__Goal of the exercise__: The output must match the lines from the first line of the listing below through the line holding "The height and" exactly and must contain no pictures.

****************************************

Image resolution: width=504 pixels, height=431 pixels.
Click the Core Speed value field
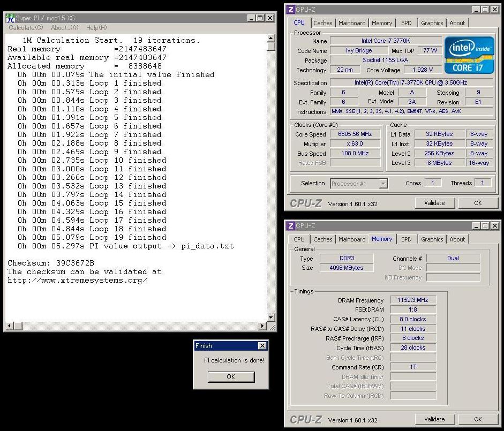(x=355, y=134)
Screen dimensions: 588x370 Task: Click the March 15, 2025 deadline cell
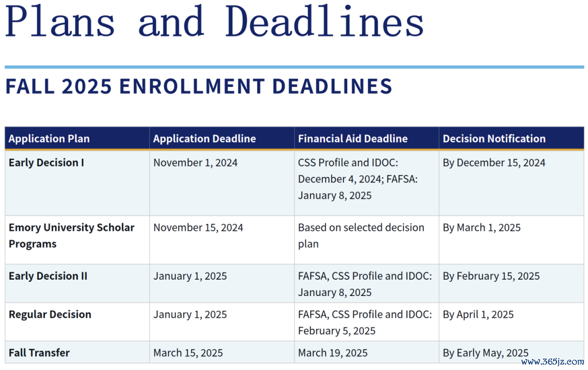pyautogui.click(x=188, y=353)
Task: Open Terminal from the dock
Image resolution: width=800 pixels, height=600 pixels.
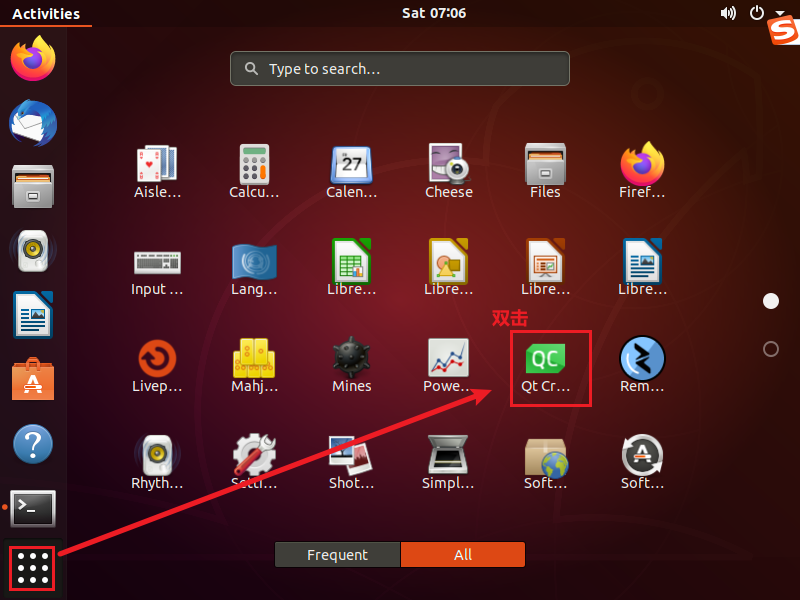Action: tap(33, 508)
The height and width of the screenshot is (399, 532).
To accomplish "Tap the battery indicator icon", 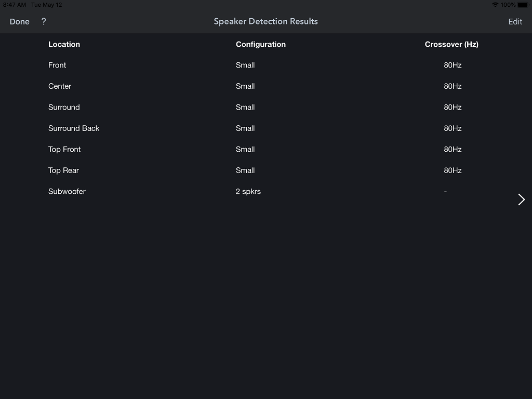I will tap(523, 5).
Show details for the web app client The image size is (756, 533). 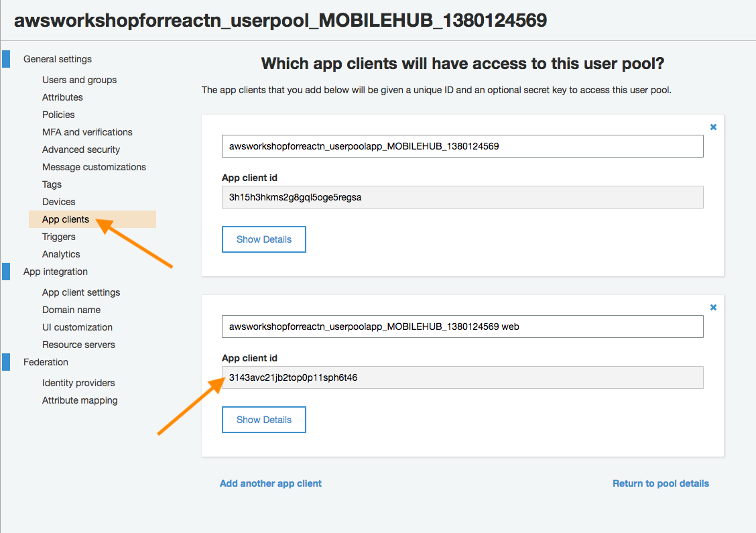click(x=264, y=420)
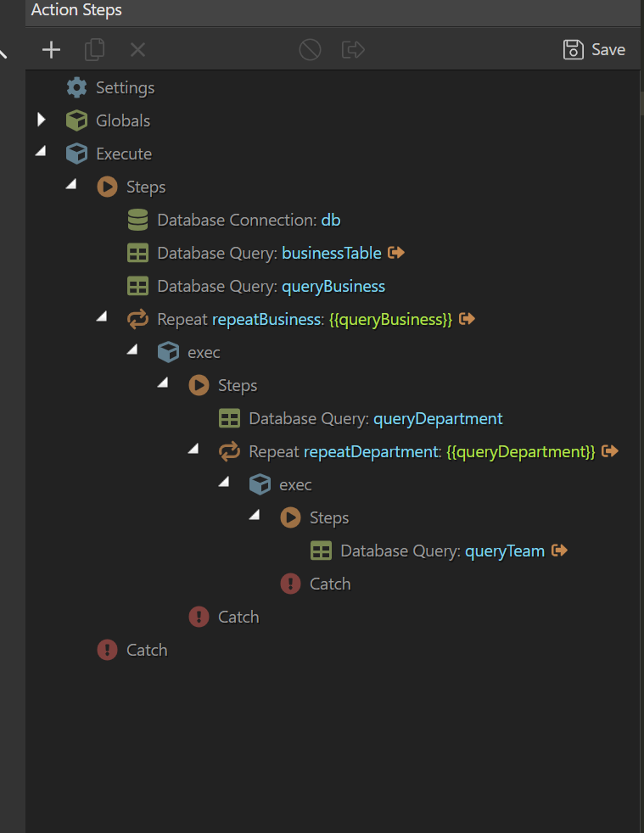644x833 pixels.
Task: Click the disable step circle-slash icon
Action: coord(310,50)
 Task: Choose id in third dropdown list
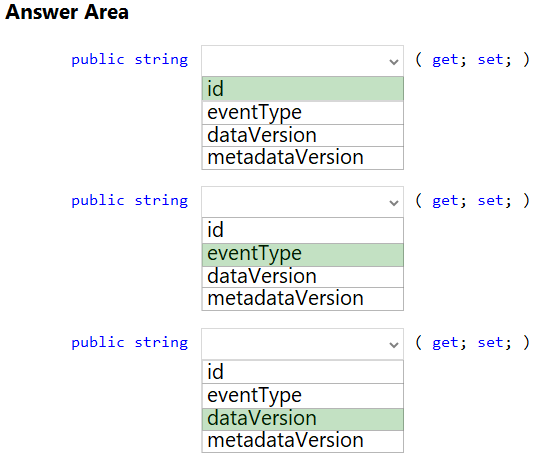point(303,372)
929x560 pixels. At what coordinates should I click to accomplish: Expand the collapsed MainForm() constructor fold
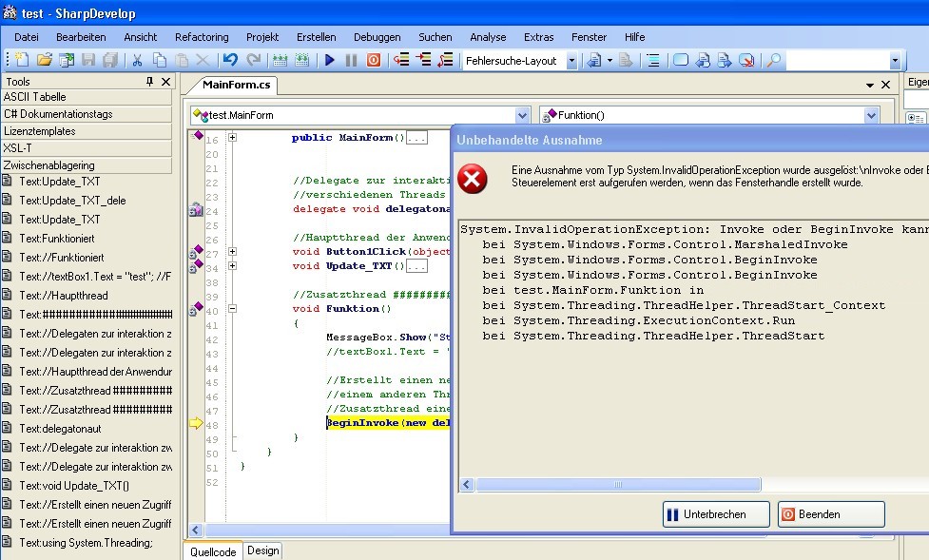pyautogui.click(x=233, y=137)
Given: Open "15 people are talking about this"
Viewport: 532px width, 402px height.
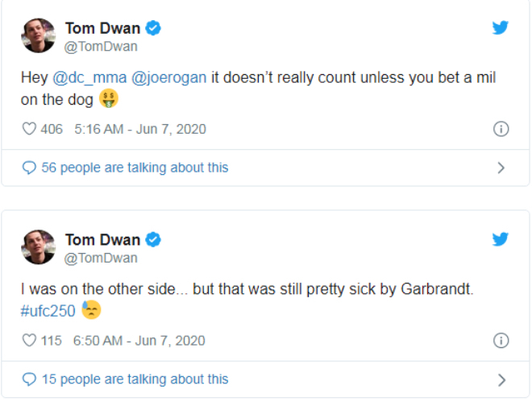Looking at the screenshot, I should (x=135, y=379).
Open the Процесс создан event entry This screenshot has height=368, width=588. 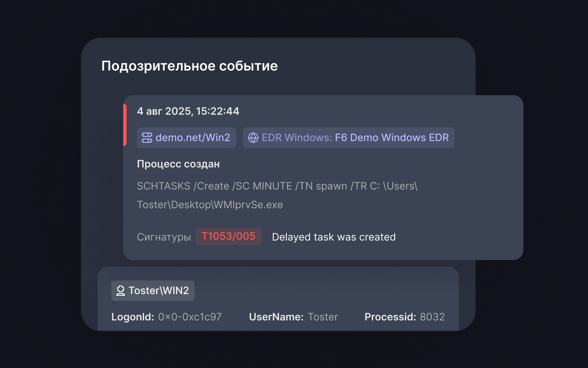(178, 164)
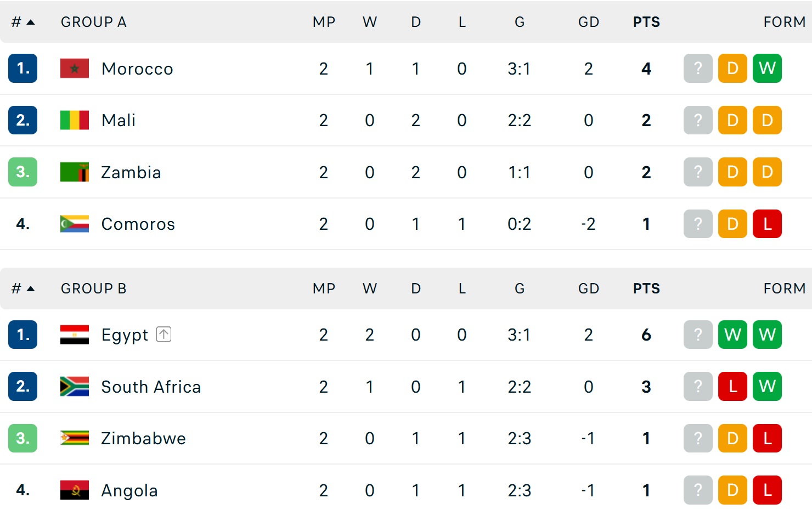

****************************************

__Output of the exercise__:
Image resolution: width=504 pixels, height=431 pixels.
Click the Core Speed value field
(x=355, y=134)
Screen dimensions: 588x370 Task: Click the March 15, 2025 deadline cell
pyautogui.click(x=188, y=353)
Task: Open Terminal from the dock
Image resolution: width=800 pixels, height=600 pixels.
Action: tap(33, 508)
The height and width of the screenshot is (399, 532).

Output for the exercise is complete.